Problem - Express the data lines from the line containing "How do I perform: Click the word" through the line containing "pyautogui.click(x=345, y=258)", inclusive, as a Markdown table with the columns Row and Data line, one row per line and blank lines omitted.

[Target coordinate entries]

# # # # #

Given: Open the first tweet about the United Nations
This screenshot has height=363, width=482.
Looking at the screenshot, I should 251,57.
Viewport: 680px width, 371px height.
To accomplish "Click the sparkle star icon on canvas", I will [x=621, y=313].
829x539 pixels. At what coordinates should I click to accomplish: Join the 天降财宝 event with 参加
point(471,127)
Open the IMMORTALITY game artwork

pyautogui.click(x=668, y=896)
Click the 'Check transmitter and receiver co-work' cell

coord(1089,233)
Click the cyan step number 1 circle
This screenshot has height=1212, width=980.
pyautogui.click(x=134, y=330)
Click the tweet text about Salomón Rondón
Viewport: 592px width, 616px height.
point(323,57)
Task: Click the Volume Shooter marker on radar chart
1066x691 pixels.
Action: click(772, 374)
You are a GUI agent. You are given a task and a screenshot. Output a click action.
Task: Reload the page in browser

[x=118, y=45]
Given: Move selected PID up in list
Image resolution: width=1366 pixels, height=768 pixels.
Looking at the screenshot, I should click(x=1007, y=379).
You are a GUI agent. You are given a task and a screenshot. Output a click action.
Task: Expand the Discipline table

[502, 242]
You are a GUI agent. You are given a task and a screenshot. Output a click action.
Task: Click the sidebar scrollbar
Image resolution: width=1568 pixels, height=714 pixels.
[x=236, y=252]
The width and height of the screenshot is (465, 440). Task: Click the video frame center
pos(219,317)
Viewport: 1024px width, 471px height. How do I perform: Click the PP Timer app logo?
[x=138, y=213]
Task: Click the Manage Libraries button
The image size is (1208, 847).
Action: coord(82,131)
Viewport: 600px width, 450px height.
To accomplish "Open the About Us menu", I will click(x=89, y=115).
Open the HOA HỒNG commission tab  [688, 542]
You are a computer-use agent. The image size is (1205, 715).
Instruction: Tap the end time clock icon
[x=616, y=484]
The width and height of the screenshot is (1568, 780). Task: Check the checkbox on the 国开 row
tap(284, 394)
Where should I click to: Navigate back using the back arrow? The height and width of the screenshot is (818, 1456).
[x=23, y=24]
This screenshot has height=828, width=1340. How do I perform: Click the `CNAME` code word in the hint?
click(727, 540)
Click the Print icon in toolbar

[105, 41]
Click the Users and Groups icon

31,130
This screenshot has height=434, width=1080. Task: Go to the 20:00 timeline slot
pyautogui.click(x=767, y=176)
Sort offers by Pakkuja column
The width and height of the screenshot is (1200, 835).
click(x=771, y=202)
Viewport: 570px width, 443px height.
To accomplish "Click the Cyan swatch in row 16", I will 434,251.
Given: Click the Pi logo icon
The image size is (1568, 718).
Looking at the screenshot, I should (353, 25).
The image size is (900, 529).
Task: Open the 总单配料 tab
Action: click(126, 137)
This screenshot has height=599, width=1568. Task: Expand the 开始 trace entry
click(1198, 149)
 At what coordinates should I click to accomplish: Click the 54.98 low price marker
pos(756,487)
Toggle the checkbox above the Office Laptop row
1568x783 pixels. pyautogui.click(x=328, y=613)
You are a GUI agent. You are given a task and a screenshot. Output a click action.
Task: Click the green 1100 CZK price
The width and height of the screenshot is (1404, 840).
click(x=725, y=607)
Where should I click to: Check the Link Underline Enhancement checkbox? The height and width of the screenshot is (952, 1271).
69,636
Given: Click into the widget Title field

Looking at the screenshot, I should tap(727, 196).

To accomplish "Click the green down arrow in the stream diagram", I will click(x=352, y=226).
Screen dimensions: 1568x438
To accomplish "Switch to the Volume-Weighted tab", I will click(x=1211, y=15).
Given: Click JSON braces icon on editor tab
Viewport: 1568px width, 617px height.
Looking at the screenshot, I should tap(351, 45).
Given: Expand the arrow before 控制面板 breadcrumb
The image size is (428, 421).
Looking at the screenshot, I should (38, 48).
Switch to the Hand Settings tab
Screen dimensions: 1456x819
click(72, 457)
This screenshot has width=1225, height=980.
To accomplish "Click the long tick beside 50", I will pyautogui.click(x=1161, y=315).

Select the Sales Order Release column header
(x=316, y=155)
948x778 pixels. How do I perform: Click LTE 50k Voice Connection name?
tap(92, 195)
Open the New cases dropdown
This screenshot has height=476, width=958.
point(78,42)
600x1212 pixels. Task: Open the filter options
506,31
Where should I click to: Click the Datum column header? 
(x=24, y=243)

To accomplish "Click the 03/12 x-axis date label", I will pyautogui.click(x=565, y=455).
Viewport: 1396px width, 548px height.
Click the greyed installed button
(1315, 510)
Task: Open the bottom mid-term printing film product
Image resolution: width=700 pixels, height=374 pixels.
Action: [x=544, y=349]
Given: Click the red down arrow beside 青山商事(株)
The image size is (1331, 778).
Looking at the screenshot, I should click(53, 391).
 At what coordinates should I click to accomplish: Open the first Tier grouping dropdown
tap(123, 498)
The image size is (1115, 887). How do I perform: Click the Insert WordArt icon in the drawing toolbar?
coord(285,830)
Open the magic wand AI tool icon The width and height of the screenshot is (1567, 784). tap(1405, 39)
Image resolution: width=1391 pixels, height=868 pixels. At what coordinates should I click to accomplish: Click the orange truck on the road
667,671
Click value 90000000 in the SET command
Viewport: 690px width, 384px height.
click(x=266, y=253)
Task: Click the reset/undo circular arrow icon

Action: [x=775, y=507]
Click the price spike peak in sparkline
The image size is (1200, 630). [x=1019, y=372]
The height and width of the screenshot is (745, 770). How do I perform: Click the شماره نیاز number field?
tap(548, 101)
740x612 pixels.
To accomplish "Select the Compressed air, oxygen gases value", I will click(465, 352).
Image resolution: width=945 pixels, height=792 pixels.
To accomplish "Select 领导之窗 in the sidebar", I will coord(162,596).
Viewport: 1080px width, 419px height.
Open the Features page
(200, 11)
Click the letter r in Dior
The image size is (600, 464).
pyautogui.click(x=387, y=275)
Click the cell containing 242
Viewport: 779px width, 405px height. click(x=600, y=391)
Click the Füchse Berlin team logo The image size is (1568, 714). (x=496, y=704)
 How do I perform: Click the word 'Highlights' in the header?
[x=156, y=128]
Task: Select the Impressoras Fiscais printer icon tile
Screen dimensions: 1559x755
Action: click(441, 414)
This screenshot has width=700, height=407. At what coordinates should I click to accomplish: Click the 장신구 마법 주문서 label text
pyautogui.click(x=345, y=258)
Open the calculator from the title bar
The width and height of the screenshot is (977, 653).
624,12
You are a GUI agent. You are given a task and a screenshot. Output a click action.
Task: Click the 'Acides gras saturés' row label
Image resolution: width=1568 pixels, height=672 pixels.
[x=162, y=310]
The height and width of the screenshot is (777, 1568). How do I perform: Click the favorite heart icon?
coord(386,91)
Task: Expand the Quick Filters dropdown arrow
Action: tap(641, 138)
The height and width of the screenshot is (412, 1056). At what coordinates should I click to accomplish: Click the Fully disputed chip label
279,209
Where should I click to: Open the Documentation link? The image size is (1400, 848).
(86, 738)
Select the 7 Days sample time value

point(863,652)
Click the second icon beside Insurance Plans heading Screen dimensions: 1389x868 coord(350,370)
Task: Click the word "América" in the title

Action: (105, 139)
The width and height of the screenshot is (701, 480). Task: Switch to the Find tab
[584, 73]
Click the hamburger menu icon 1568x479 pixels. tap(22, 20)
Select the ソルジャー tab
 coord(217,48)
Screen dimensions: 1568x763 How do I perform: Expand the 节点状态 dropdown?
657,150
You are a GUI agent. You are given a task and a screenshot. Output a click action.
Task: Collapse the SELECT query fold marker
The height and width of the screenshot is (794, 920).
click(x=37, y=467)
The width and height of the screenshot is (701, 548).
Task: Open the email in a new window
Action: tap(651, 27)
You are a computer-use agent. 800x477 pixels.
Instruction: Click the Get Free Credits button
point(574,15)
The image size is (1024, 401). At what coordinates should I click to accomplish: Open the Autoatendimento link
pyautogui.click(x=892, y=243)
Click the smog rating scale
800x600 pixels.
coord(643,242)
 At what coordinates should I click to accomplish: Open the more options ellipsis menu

# # # # #

Answer to this exercise -
| Row | Data line |
|---|---|
| 1 |  How do I perform: Click the word 'Highlights' in the header? |
| 2 | [x=156, y=128] |
| 3 | Task: Select the Impressoras Fiscais printer icon tile |
| 4 | Screen dimensions: 1559x755 |
| 5 | Action: click(441, 414) |
| 6 | This screenshot has width=700, height=407. At what coordinates should I click to accomplish: Click the 장신구 마법 주문서 label text |
| 7 | pyautogui.click(x=345, y=258) |